Pawan Munjal-promoted Hero MotoCorp picked up a 26-30% stake in Ather Energy through a Rs205-crore “strategic investment” in October 2016.

Ather Energy’s plan hinges on changes being effected to the Electricity Act, 2003. Under the Act, an individual or a private institution cannot sell electricity unless one obtains a discom licence to distribute power from the respective state electricity regulatory commission.

“Say we are to set up a charging station at a cafe, under the current rules we cannot install a meter in our name as an EVSE (electric vehicle supply equipment) business. And even if the cafe installs its own meter, it cannot resell electricity. This raises questions on the business model for EVSEs,” said Ravneet Phokela, chief business officer at Ather.

Last year, according to a person directly involved with the matter, Ather wrote to the Prime Minister’s Office (PMO) voicing this concern. The PMO, in turn, moved the request to the department of industrial policy and promotion (DIPP)—the government body for all start-up-related policies—which in turn connected it to officials at the department of heavy industry. This person said the secretary in the department of heavy industry has written to the ministry of power to take up the issue, and Ather has been assured that the matter is being looked into and a policy change may be notified.

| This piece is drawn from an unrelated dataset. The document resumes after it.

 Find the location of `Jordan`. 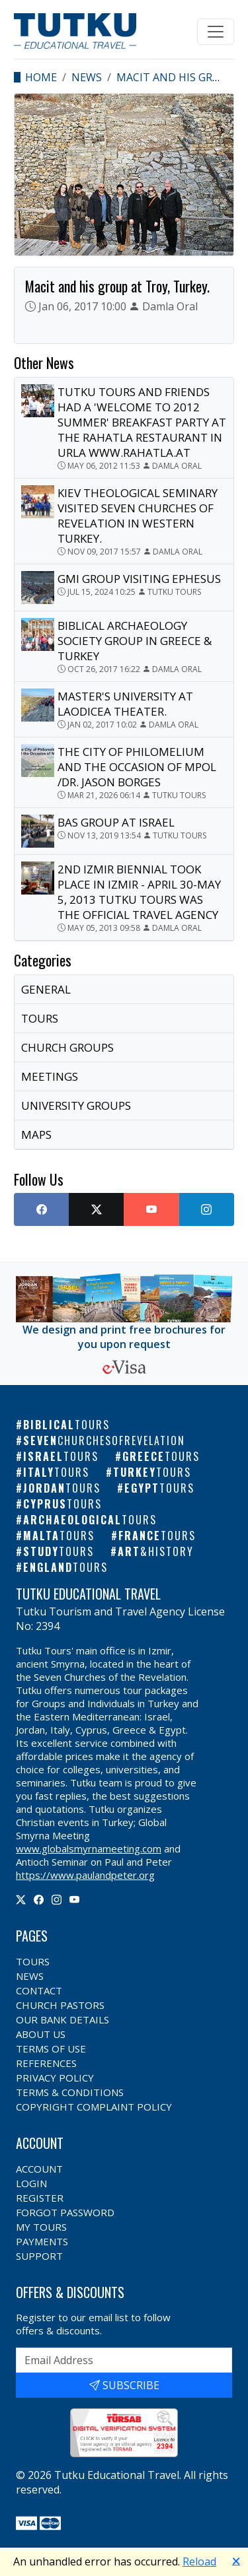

If allowed to sell electricity through its own charging stations, Ather will open the infrastructure for use by other electric vehicle makers. Tesla, the world’s most aggressive electric vehicle firm, has built over 5,400 superchargers with the goal of enabling long-distance travel for more than 200,000 Tesla owners around the world.

In parallel, it built a network of more than 9,000 destination charging connectors that replicate the convenience of home charging by providing hotels, resorts, and restaurants with Tesla wall connectors. In 2017, it plans to double the number of superchargers. Emails to spokespersons for the PMO, department of heavy industry, DIPP and the power ministry seeking comments remained unanswered as of press time.

Experts say regulatory clarity is required to attract investments to the sector. “There is a need for clarity on the regulatory aspect of sale of electricity by third parties to EVs (electric vehicles) which is not permitted under the Electricity Act,” said Reji Kumar Pillai, president and chief executive of India Smart Grid Forum, a public-private partnership of the power ministry. “Some utilities and regulators have taken a view that charging EVs from a commercial connection maybe considered as a service. In order to attract large investments for setting up a chain of charging stations, regulatory clarity is required.”

“If electricity is generated outside the electricity grid and used for charging EVs, the Act doesn’t prevent it,” added Pillai.